Dia berjuang menentang kolonialisme "tanpa henti selama 30 tahun" dari Pandan Gadang (Suliki), Bukittinggi, Batavia, Semarang, Yogya, Bandung, Kediri, Surabaya, sampai Amsterdam, Berlin, Moskwa, Amoy, Shanghai, Kanton, Manila, Saigon, Bangkok, Hongkong, Singapura, Rangon, dan Penang. Dia sesungguhnya adalah pejuang Asia sekaliber Jose Rizal (Filipina) dan Ho Chi Minh (Vietnam).
Tan Malaka tidak setuju dengan rencana pemberontakan PKI yang kemudian meletus tahun 1926/1927 sebagaimana ditulisnya dalam buku Naar de Republiek Indonesia (Menuju Republik Indonesia, Kanton, April 1925 dan dicetak ulang di Tokyo, Desember 1925). Perpecahan dengan komintern mendorong Tan Malaka mendirikan Partai Republik Indonesia (PARI) di Bangkok, Juni 1927.

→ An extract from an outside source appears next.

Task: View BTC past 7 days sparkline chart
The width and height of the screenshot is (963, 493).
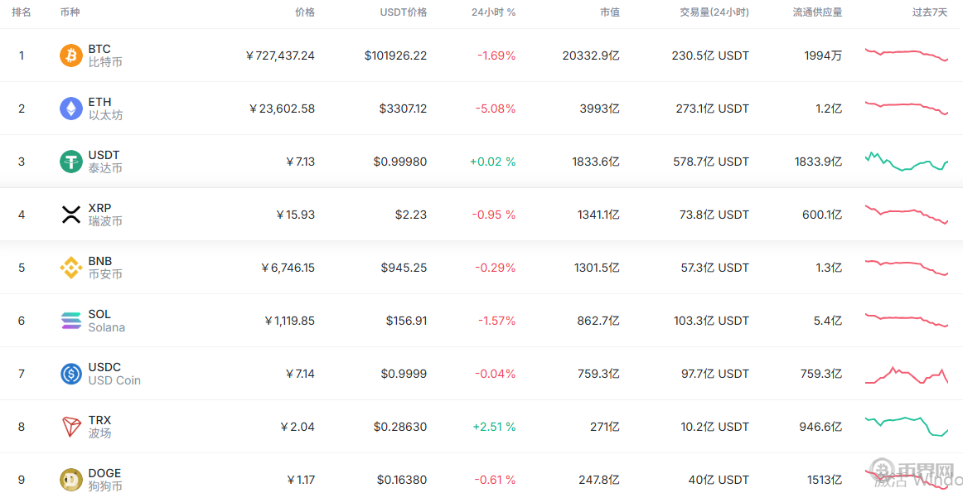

Walaupun bukan partai massa, organisasi ini dapat bertahan sepuluh tahun; pada saat yang sama partai-partai nasionalis di tanah air lahir dan mati. Perjuangan Tan Malaka bersifat lintas bangsa dan lintas benua. Setelah Indonesia merdeka, perjuangan Tan Malaka mengalami pasang naik dan pasang surut. Dia memperoleh testamen dari Bung Karno untuk menggantikan apabila yang bersangkutan tidak dapat menjalankan tugasnya.
Namun, pada tahun 1948, Tan Malaka dikenal sebagai penentang diplomasi dengan Belanda yang dilakukan dalam posisi merugikan Indonesia. Dia memimpin Persatuan Perjuangan yang menghimpun 141 partai/organisasi masyarakat dan laskar, menuntut agar perundingan baru dilakukan jika Belanda mengakui kemerdekaan Indonesia seratus persen.
Tahun 1949 Tan Malaka ditembak. Tanggal 28 Maret 1963 Presiden Soekarno mengangkat Tan Malaka sebagai pahlawan nasional. Namun, sejak era Orde Baru, namanya dihapus dalam pelajaran sejarah yang diajarkan di sekolah walau gelar pahlawan nasional itu tidak pernah dicabut.
Rezim Orde Baru menganggap Tan Malaka sebagai tokoh partai yang dituduh terlibat pemberontakan beberapa kali. Namun, Tan Malaka justru menolak pemberontakan PKI tahun 1926/1927. Dia sama sekali tidak terlibat dalam Peristiwa Madiun 1948. Bahkan, partai yang didirikan tanggal 7 November 1948, Murba, dalam berbagai peristiwa berseberangan dengan PKI.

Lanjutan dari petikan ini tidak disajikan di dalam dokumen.